TJ between EC and between EC and MDM. TEM images showing untreated cells in the triple cell co-culture model in A. The tight junctions (TJ) the adherens junctions (AJ), as well as the desomosomes (D) between two neighbouring EC are shown in the detailed view in A1. TJ-like structures (white arrows, B1 and B2) between a MDM and two neighbouring EC in the triple cell co-culture model is shown in overview in B. B1 and B2 are detailed views. The morphology and as well as the internalized gold NP (black arrow in B2) prove that the described cell is a MDM.

Figure 3

Laser scanning micrographs of occludin in EC, MDM and MDDC. The occludin arrangement in 16HBE14o-, MDM and MDDC mono-cultures visualized with LSM. Control 16HBE14o- cells (A) and DEP exposed 16HBE14o- cells (B) were labelled for F-actin (turquoise) and occludin (red).

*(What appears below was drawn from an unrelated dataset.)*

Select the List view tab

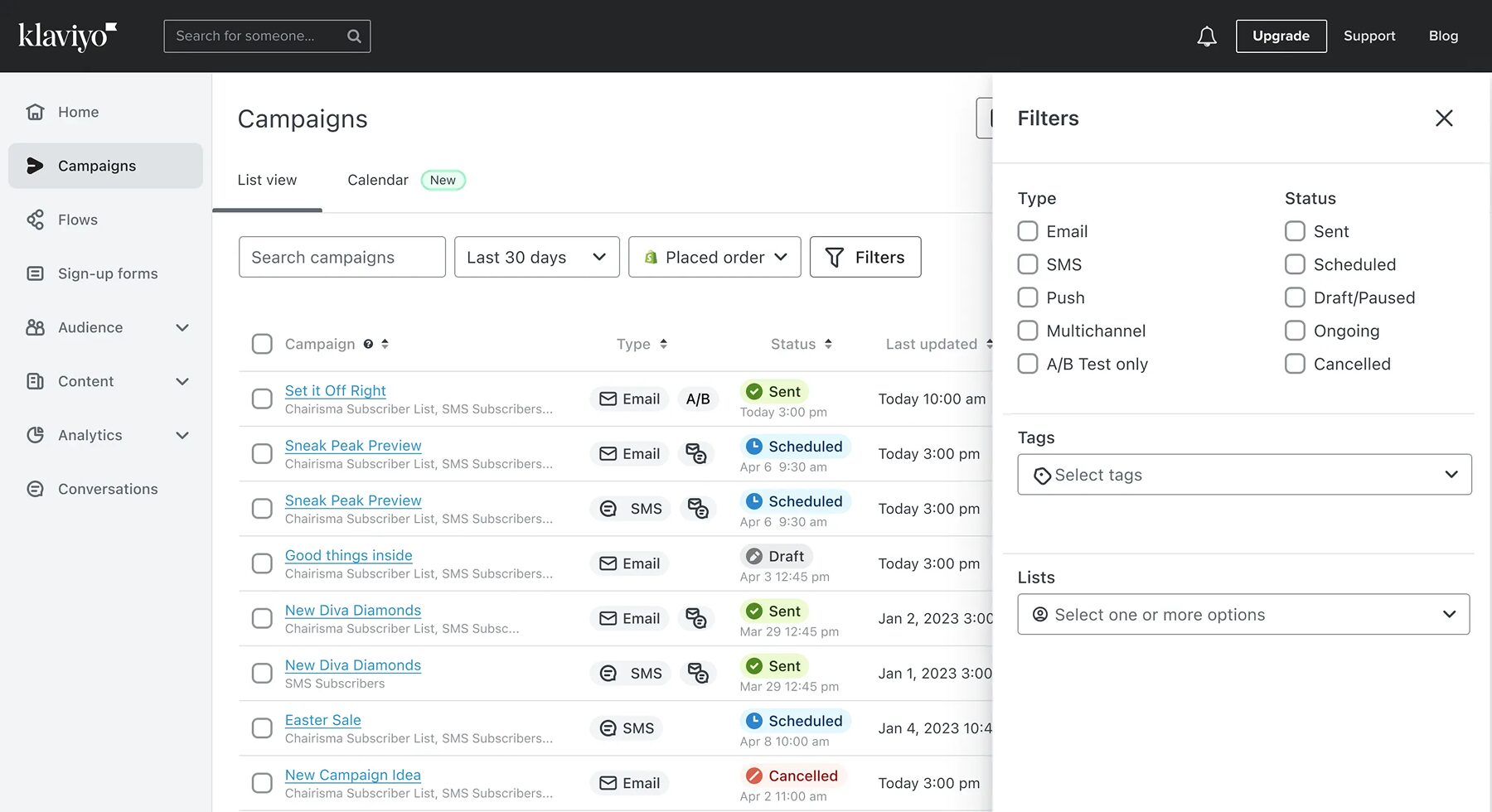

For F-actin no qualitative difference was found between control and treated cells. However, the iso-surface presentation of occludin in control cells (A') showed a more structured TJ occludin belt compared with DEP treated cells (B") which shows a predominant localization of occludin in the cytoplasm. Occludin was visualized in mono-cultures of MDM (D, control; C, DEP treatment) and MDDC (E, control; F, DEP treatment). Cells were stained for F-actin (in MDM white, in MDDC black and occludin (shown in red). MDM and MDDC expressed the TJ protein occludin. After exposure to DEP for 24 h occludin signals were reduced (for MDM in D' and MDDC in F'). These are representative images and for all pictures the same settings were used.

Figure 4

mRNA expression levels of occludin in EC, MDM and MDDC. Quantification of occludin mRNA expression in MDM, MDDC, and EC mono-cultures by qRT-PCR. Threshold of occludin was set by the threshold of the housekeeping gene β-actin in each sample (ΔCT). Expression levels of occludin are illustrated by the β-actin normalized concentrations (2^-ΔCT × 15000). cDNA derived from MDM (grey columns), MDDC (black columns) and 16HBE14o- (white columns) control cells and cells treated with DEP (0.5 μg/ml, 5 μg/ml, 50 μg/ml, and 125 μg/ml). Values are presented as means ± SD; * p ≤ 0.05. All experiments were independently performed between 4-7 times.

Figure 5

Epithelial integrity of EC mono- and triple cell co-cultures. TEER in16HBE14o- mono-cultures (A) and triple cell co-cultures (B) before (white bars) and after (black bars) exposure to high dose of DEP (125 μg/ml) or normal medium (control) for 24 h. TEER in mono-cultures was significantly lower after DEP treatment than before addition of DEP (A, *). Data are presented as means ± standard deviation (SD); * p ≤ 0.05. All experiments were independently done in triplicate.

Figure 6

Cytotoxicity of EC mono- and triple cell co-cultures. LDH (a marker for membrane permeability) levels were determined. The values did not change significantly after DEP exposure in epithelial mono-cultures (A) and triple cell co-cultures (B). Data are presented as mean ± SD of 3 experiments.

Figure 7

TNFα release in EC mono- and triple cell co-cultures. TNFα release in mono-cultures (A) and triple cell co-cultures (B) upon exposure to DEP for 24 h. TNFα concentrations were expressed as mean ± SD of 4-5 experiments. DEP treated EC mono-cultures and the triple cell co-cultures showed no difference in TNFα concentration in comparison to the respective untreated cells. No differences between mono-cultures and triple cell co-cultures concerning TNFα levels were found. LPS stimulated cultures were used for the positive control.

Figure 8

Opening of the TJ in EC mono- and triple cell co-cultures. TEER values after EDTA treatment (grey lines) over one hour in mono-cultures (A) and in triple cell co-cultures (B). Untreated controls are presented in black.